RT is now reporting that Putin said Russia may offer fast-track citizenship to all Ukrainians at the Belt and Road summit in Beijing.
He has also reacted forcefully to critics of giving Donbass residents citizenship:
These rumors are spread by people who don’t want Russia to support the people in Donbass. There will be no serious burden on the Russian budget, we have calculated everything.
So what did I tell you? This as good as confirms that PUTLER reads my blog. Back in October 2018, I suggested that best course of action now is to drain the Ukraine of human capital. This will now become much easier… assuming this is actually followed up.
Will it be?
Well, my/Kholmogorov’s suggestions from antoher post written soon afterwards have been adopted by the kremlins:
For instance, as Kholmogorov has recently suggested, one powerful way this ideological reformulation – if indeed it is to be taken seriously – can be implemented is in the Donbass, which is ripe for mass distributions of Russian passports. Furthermore, Putin explicitly mentioned the long-suffering Donbass in his speech, alluding to their struggle to preserve their national roots and traditions. But if Russians are henceforth to be defined by their Russianness, and the Donbass is fighting to preserve its Russianness, then it becomes ridiculous to continue portraying the War in the Donbass as an internal Ukrainian affair, as Kremlin propaganda has been doing since the end of the abortive “Russian Spring” in 2014.
But that post also included the following:
According to the latest report from Kommersant, the desirability of increasing labor immigration from the Ukraine and Belorussia has been explicitly specified. According to an anonymous official, the next legislative change could involve the cancelation of Russian language requirements for citizens of those countries for obtaining Russian citizenship: “They all speak Russian there anyway,” notes the official in question. There will likely be further deregulation of naturalization procedures for highly qualified specialists and people who finished university with flying colors.

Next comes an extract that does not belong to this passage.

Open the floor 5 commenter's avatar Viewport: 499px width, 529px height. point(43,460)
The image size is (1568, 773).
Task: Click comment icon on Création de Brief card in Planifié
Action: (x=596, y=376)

So hopefully these general trends – making Russian citizenship easier to obtain for Russians abroad, and ultimately not just in the Ukraine – will continue progressing in that vein.
Sorry but passportizatsiya is a very Nazi thing to do. And an excuse already seen in Sudetenland, Austria, Abkhazia and Crimea to consolidate occupation
— toomas hendrik ilves (@IlvesToomas) April 25, 2019
PS. It is very telling that “liberal” commenters, both in Russia and the West, have been so triggered by the passports decision. As Egor Prosvirnin noted on his livestream with Zhuchkovsky yesterday, internationalist liberalism ends when it comes to Russia issuing passports to Russians in the LDNR, and Russian socialism ends when it comes to paying pensions to Donbass grandmothers (a whole bunch of people who complained about Putin raising pensions now condemn him for deciding to subsidize Donbass parasites… even though this is not even strictly true, as people who continue to reside in the Donbass will apparently be ineligible for Russian pensions unless they move to Russia).
But back to the topic at hand. Is Russia forcing anybody to accept passports? No, it isn’t. It is offering people choices. Opening up borders. Isn’t labor mobility an important part of globalization, which has brought immense prosperity to the world the past few decades? Indeed, do not many other countries, such as Israel and Hungary, already long have such politicies, though even more implicitly ethnonationalist in character? Why are they not getting condemned and accused of “escalating” tensions? The answer is that their support for cosmopolitanism and globalization ends wherever Russia starts to benefit from them too.
PPS. Seriously, what happened to Putin to make him go from putlet to PUTLER within less than a year?